Burning Man represents a unique opportunity to explore issues of Cultural Vibrancy, on a grand but temporal basis. At one level it is a “Social Experiment” gone viral. In part this comes from the way it challenges various social norms and rebalances the relationship between the intellect and emotion. One could argue that Modernism has set itself apart from the broadest segments of society, by relying too much on intellect in the creation of the physical environment. Burning Man sets a stage to see what happens when it encourages 70,000 people to, celebrate “self-expression”, to ingrain art into their lives, and to participate rather than merely observe. From an architect’s standpoint this is where one might have a glimpse into what an “Architecture of Abundance” could look like, and how a culture of engagement could change the way we relate to the people we design for.
About the Presenter
John Marx, AIA, is the founding design principal of Form4 Architecture in San Francisco, CA. He advocates for Philosophy, Art, and Poetry in the thoughtful making of place, using the compelling power of form, always aware that architecture is a balancing act between self expression and collaboration.
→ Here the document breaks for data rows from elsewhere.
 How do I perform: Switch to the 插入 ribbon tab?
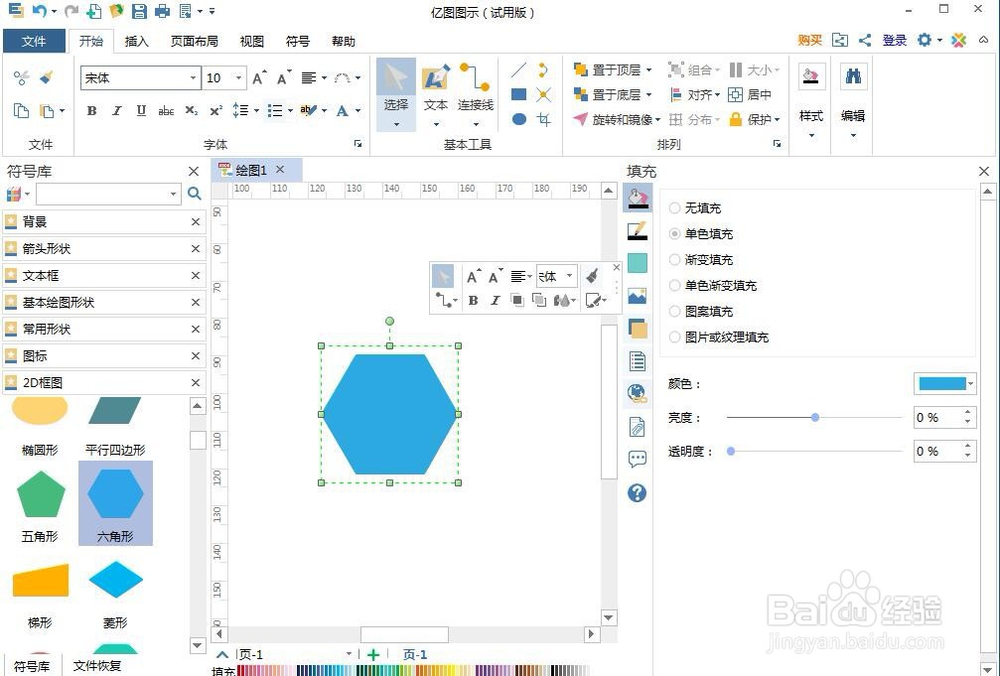[x=136, y=41]
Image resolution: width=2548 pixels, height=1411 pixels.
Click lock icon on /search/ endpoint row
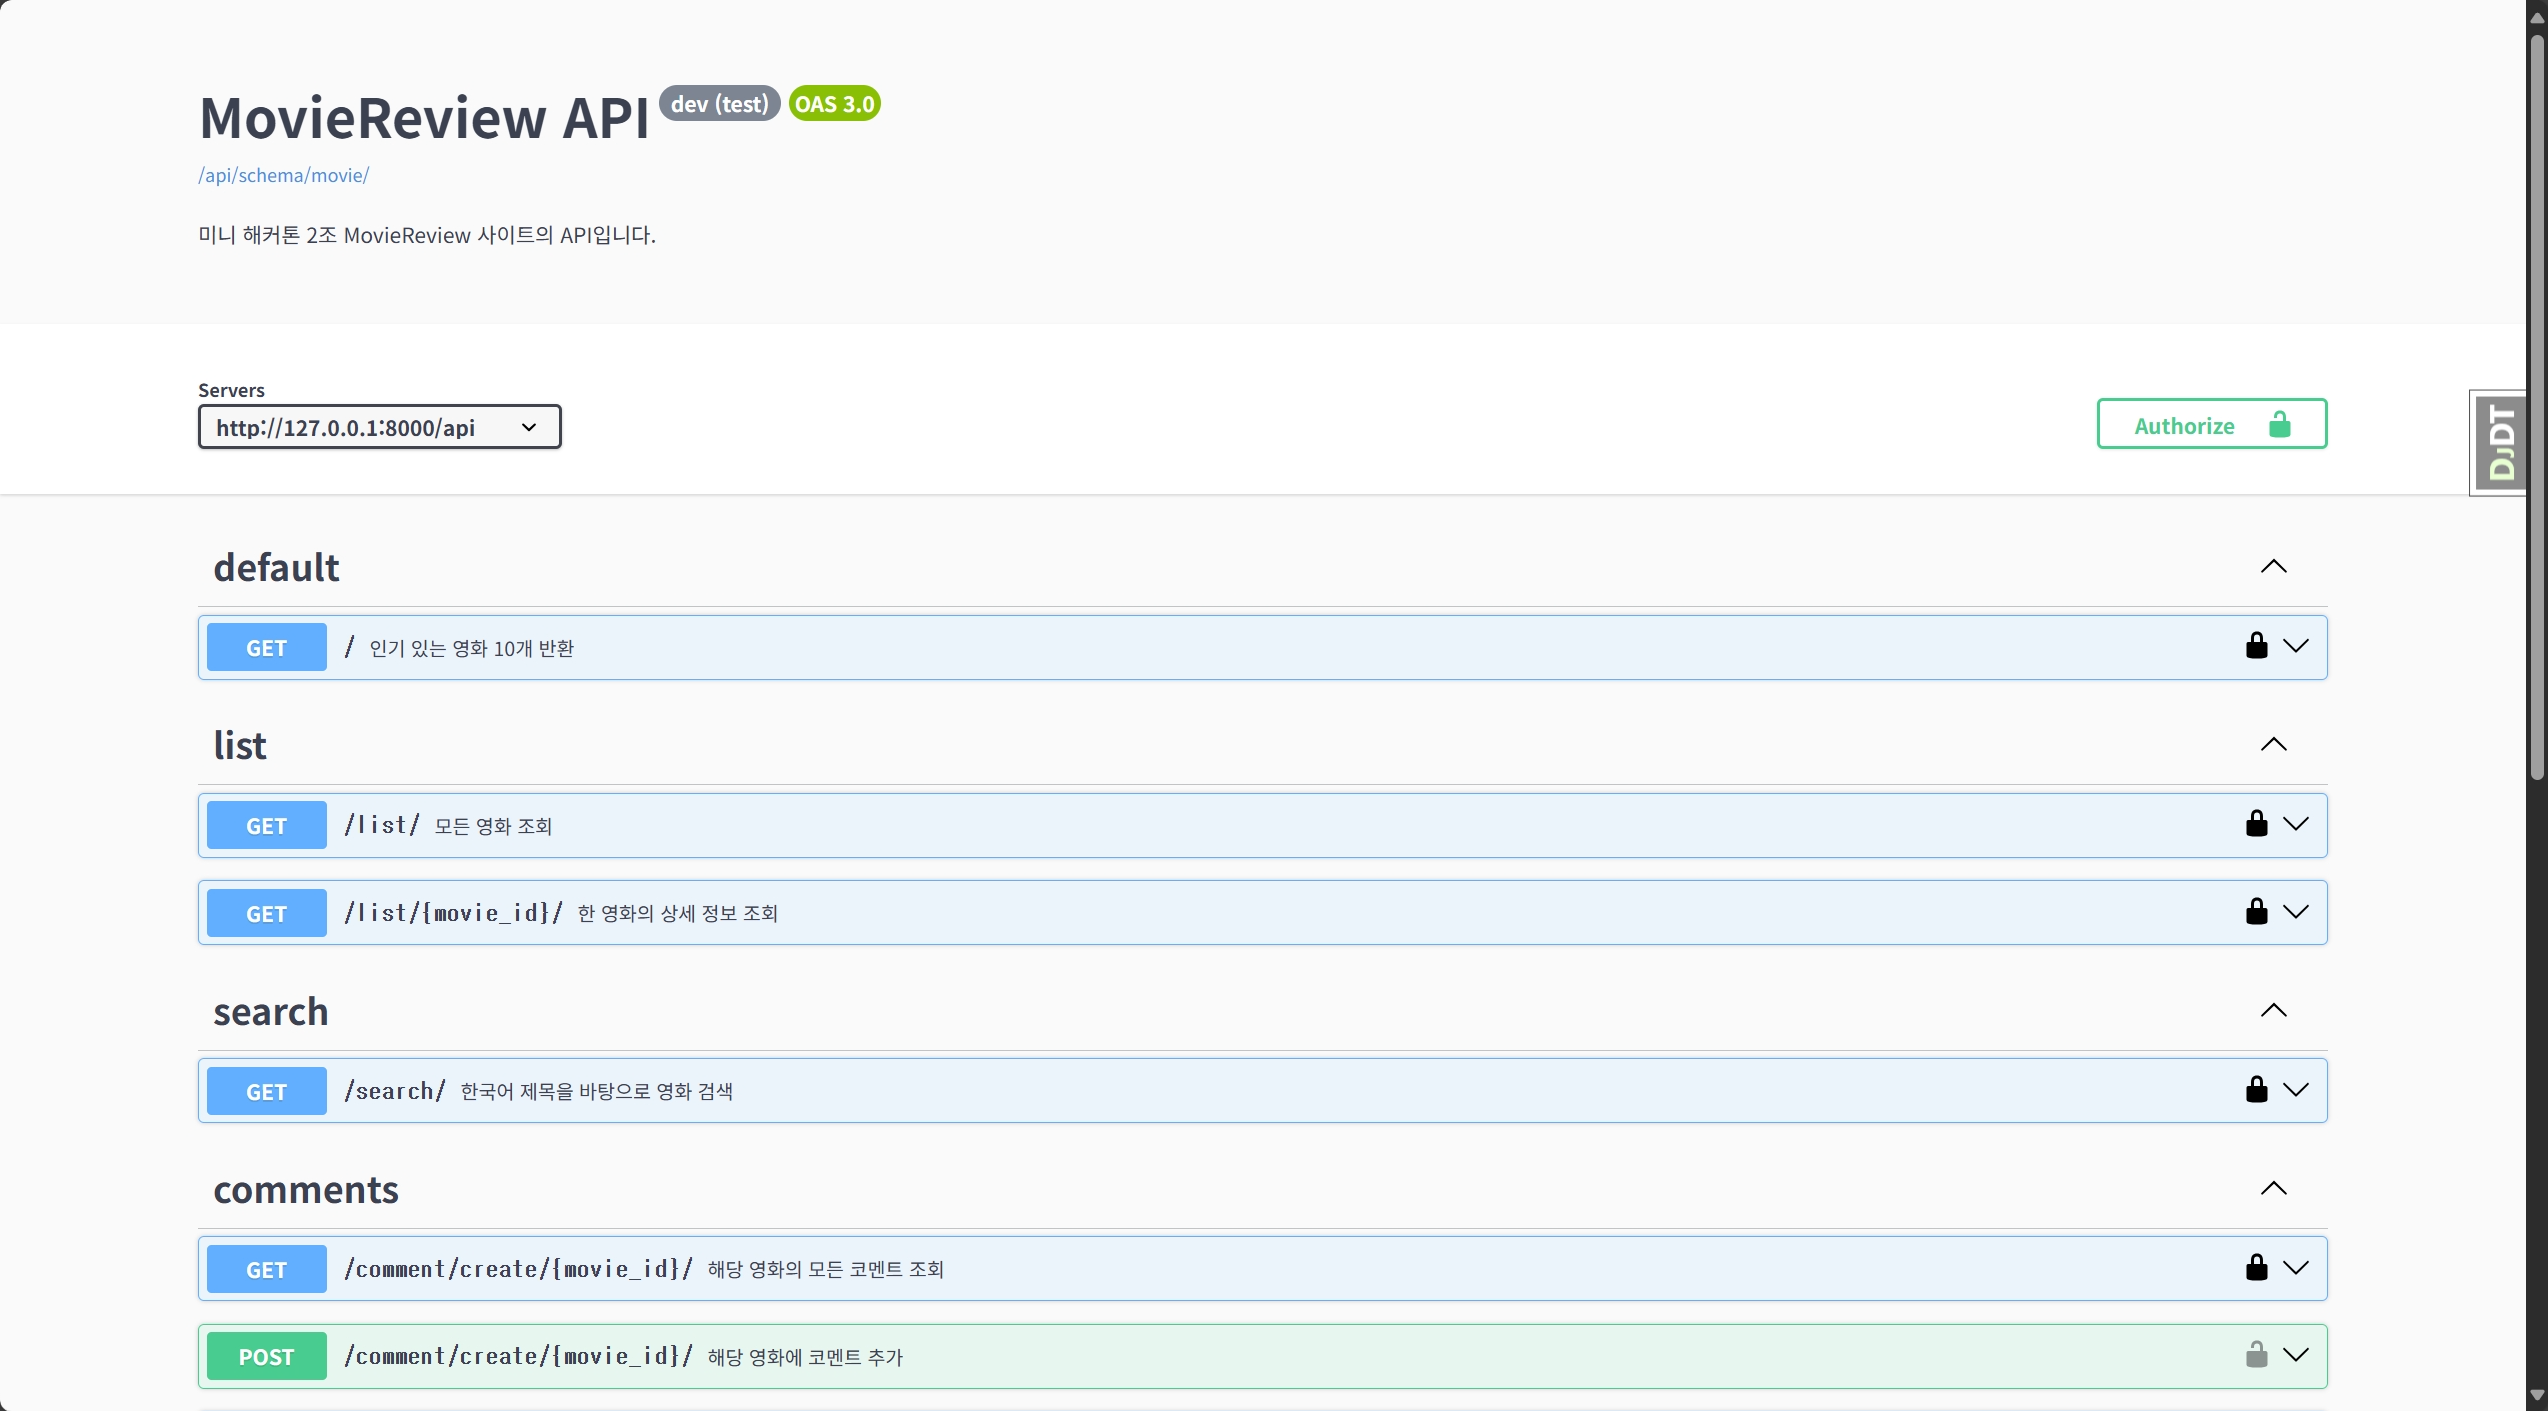[x=2256, y=1090]
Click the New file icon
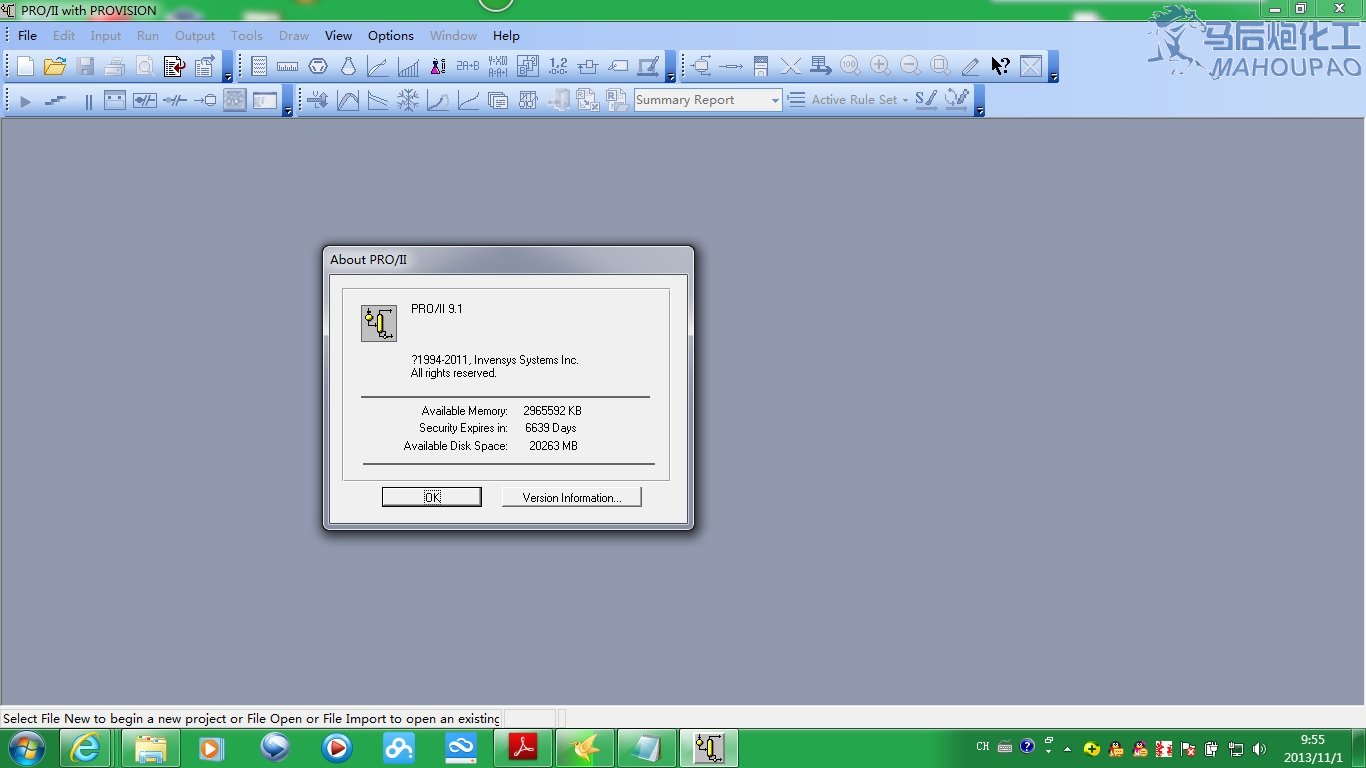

In addition, John is a part time student of Absurdity, Paradox, and Kindness. He has widely lectured on the topics of Design, Placemaking, Emotional Meaning and Cultural Vibrancy in Silicon Valley and places as diverse as Korea, Italy, Austria, Australia, Canada and the Technion in Israel. John exhibited his work at the 2016 Venice Architecture Biennale and exhibited during 2018 Venice Architecture Biennale at GAFF.